Many landlords and co-ops, however, challenge provisions for ESAs. “In many cases with a service animal, the disability is visible–you can see that someone is blind, for instance, so there are fewer questions,” says Sara Pratt, deputy assistant secretary at the Department of Housing and Urban Development. “With emotional-support animals, they are helping people with mental or emotional disabilities,” which are often invisible. “So there’s a skepticism there.”

That skepticism intensifies when non–ESA owners must share close quarters with ESAs. Livingood says airlines are allowed flexibility and discretion on a case-by-case basis: they can require that the animal be caged, placed under the seat or even relocated into cargo. Likewise, property owners and managers can evict a disruptive ESA, but in doing so, they also risk discrimination lawsuits.

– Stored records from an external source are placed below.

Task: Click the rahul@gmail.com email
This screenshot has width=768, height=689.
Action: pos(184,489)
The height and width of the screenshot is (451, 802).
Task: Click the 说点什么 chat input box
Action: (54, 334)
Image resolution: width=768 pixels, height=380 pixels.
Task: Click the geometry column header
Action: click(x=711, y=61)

Case in point: Kendra Velzen, who was diagnosed with chronic depression nine years ago, enrolled at Grand Valley State University in Michigan in 2010. She planned to attend with her ESA, a guinea pig named Blanca, but the school balked. Bringing Blanca into the dormitory was against school policy.

“I presented them with a doctor’s letter because I knew the law protected my right to have this animal,” says Velzen, now 29. She eventually took legal action against the school. Last month, she won a $40,000 settlement affirming her right to have an ESA on the Grand Valley campus.

As petey the pig’s legal battle drags on, Danielle Forgione is trying to sell her home in a still slow market and worries she won’t make her July 1 deadline. Her kids have offered to sell their toys to help with the move, but it’s all about finding a buyer. Meanwhile, her co-op board has sent her eviction papers. Forgione has been in touch with New York state senator Tony Avella about overturning the city’s ban on pigs, but time is running out for Petey.

Despite the stress and sadness brought on by an arrangement intended to alleviate stress and sadness, Forgione has no regrets and isn’t backing down. “I feel like we’re teaching our kids responsibility,” she says. “If we disposed of him like they told us to, we’d be teaching our kids to give up. I think he’s worth it.”

Recently, Forgione got word that her father wasn’t responding to chemotherapy and that his doctors were effectively ceasing his treatment. She broke down. “I was crying, and then Petey comes over to me and starts rooting his nose into my hand and laid in my lap. It was like he knew,” she says. “He makes things so much easier.”